You are considering launching Group Video Calls. Answer all parts precisely; justify choices with pros/cons and formulas where relevant.
-
Clarify CTR comparison: For a new entry-point button, should the primary CTR be (a) Treatment vs Control at the same time (between-subjects), or (b) Treatment users’ Month 1 vs their own Month 6 baseline (within-subjects)? Specify when each is valid, risks of bias (seasonality, maturation), and propose a preferred estimator. Provide formulas for: (i) simple difference vs control, (ii) within-user pre/post, and (iii) difference-in-differences combining both. State the exact windows you’d use (e.g., M1 = 2025-09-01 to 2025-09-30, M6 = 2025-03-01 to 2025-03-31) and how you’d handle users without a full baseline.
-
Experiment design: Propose a full A/B test (or cluster test) for Group Calls considering interference/network effects (users call each other). Specify randomization unit (user, household, call-graph clusters, geography), allocation, stratification (e.g., country, device), and ramp plan. Define primary success metric(s) and why (e.g., incremental video-call minutes per DAU, completed-call rate), and guardrails (e.g., app crashes, latency, churn).

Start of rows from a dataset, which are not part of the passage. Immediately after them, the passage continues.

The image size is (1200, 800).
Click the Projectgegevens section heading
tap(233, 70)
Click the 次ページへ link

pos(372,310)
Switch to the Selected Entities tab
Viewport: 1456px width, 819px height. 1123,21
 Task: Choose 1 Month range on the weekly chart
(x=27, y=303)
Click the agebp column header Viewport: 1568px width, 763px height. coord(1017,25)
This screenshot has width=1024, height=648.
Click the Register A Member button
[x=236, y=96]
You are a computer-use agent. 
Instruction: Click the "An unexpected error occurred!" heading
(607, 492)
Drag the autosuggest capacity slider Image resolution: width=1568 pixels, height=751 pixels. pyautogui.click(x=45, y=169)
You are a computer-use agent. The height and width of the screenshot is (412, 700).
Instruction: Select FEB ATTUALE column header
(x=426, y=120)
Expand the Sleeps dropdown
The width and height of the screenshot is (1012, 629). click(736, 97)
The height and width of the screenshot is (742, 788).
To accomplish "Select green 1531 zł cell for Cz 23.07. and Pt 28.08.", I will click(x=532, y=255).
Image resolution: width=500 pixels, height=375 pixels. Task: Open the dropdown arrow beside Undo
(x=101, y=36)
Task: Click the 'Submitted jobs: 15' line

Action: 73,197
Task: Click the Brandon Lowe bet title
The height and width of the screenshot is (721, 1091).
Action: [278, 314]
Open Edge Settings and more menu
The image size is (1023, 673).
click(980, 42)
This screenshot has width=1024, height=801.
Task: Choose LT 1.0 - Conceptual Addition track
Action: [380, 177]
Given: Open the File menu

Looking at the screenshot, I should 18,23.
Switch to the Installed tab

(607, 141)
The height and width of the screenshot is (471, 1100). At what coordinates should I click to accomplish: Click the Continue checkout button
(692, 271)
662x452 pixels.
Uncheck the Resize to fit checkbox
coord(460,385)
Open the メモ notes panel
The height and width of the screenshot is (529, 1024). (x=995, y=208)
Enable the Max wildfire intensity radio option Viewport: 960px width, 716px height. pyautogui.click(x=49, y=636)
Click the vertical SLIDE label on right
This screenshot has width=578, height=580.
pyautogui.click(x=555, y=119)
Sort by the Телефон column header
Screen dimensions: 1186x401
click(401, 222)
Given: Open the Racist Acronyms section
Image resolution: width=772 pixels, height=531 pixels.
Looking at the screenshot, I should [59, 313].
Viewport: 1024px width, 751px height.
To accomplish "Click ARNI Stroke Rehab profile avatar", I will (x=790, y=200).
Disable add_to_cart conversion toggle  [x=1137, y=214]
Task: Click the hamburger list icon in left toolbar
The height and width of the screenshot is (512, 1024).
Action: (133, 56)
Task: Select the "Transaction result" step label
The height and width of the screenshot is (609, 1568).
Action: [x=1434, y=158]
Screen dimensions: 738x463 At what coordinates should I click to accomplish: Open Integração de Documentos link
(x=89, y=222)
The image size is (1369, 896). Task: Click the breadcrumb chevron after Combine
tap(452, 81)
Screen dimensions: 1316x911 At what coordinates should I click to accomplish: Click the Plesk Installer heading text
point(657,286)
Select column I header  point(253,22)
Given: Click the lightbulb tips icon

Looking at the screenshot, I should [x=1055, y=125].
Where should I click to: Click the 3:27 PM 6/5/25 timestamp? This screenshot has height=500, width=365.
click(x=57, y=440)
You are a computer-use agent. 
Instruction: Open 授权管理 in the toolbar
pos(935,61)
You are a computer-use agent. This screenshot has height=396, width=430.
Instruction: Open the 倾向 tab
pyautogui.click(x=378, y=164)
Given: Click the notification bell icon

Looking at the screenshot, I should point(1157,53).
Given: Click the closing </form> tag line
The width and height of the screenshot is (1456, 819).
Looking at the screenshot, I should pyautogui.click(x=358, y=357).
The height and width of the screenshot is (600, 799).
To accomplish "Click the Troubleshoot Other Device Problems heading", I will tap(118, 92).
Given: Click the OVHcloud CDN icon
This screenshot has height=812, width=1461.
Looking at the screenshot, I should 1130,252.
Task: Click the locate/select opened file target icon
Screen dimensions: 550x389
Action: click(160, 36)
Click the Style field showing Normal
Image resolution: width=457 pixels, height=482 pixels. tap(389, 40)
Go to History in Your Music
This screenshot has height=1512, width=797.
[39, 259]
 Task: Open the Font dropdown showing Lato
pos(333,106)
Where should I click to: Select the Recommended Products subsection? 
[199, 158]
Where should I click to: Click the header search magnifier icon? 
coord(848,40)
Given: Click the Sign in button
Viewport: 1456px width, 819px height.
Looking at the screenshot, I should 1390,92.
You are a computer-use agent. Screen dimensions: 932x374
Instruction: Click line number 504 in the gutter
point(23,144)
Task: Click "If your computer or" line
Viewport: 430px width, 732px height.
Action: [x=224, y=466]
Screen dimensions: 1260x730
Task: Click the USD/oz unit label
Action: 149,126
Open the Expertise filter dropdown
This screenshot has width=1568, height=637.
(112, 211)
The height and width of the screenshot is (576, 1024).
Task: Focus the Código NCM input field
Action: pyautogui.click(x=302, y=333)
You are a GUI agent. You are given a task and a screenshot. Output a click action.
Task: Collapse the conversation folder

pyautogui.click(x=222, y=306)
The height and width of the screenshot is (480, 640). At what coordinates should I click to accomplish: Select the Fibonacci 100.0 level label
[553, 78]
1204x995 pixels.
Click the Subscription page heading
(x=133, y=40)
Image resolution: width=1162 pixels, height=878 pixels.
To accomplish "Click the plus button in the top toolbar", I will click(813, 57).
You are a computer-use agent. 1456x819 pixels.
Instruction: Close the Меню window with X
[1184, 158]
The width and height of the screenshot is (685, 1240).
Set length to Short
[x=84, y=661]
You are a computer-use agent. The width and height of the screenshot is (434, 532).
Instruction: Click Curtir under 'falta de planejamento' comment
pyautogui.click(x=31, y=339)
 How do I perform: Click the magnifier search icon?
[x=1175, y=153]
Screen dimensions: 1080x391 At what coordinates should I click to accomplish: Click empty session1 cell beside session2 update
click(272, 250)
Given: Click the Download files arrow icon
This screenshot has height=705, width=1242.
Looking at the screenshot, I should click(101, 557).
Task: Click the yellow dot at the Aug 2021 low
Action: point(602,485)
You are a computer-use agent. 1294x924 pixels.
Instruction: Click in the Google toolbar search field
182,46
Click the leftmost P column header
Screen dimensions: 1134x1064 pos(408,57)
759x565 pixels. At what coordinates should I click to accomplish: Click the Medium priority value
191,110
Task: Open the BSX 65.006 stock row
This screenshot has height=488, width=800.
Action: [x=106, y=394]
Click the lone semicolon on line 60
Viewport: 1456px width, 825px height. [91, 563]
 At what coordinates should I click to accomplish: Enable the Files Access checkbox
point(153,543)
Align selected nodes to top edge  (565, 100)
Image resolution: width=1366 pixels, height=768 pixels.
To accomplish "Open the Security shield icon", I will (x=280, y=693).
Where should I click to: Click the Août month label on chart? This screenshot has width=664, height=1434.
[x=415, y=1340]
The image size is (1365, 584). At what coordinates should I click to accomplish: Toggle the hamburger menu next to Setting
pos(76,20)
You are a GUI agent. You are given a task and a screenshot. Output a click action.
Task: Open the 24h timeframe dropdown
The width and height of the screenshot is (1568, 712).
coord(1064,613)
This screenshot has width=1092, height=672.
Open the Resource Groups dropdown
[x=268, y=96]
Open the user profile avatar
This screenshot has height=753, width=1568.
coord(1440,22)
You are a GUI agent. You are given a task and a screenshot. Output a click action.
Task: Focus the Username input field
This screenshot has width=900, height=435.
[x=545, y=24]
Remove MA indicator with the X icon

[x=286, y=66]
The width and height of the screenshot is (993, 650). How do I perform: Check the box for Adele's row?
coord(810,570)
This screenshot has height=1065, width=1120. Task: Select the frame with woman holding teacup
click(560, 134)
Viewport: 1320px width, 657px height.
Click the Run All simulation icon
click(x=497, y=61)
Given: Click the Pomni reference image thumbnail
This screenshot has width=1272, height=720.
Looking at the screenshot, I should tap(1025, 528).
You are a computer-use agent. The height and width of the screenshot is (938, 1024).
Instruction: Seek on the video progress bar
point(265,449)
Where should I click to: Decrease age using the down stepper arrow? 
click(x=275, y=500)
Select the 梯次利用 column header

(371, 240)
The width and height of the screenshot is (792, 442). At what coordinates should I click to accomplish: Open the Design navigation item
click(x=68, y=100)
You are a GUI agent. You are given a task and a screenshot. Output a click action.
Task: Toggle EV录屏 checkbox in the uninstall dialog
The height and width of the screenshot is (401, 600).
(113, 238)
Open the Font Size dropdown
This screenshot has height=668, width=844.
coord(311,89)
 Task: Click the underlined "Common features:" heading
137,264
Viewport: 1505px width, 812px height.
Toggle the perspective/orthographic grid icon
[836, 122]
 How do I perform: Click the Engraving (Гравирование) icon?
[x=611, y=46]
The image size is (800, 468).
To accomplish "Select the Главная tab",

Provide decision thresholds and a stopping plan (power, MDE, alpha, sequential corrections).
-
Interference handling: Calls involve multiple users who might land in different variants. Describe a design that avoids contamination (e.g., cluster-by-ego-network, geo switchback). Explain how you’ll attribute a group call to a variant, and how you’ll analyze spillovers; include at least one robustness check (e.g., exposure reweighting, CUPED, cluster-robust SEs).
-
Launch decision resources: Besides the experiment, list external/internal resources you’d consult before greenlighting group calls (market research, competitor benchmarks, support tickets, qualitative UX studies, capacity/SRE constraints, cost models) and explain what each would change in your threshold for launch.
-
Set participant limit: Propose a data-driven method to choose a max participants-per-call limit (e.g., 4/8/16) under infra constraints. Outline how you’d simulate expected concurrency using historical call distributions, model QoS (latency, failure rate) as a function of N, and run a multi-arm experiment to pick the limit. Include guardrails and rollback criteria.
-
Edge cases: Explicitly cover novelty effects, day-of-week effects, France-only vs global rollouts, and how you’d ensure analysis uses the correct absolute dates (e.g., yesterday = 2025-08-31) and local time handling.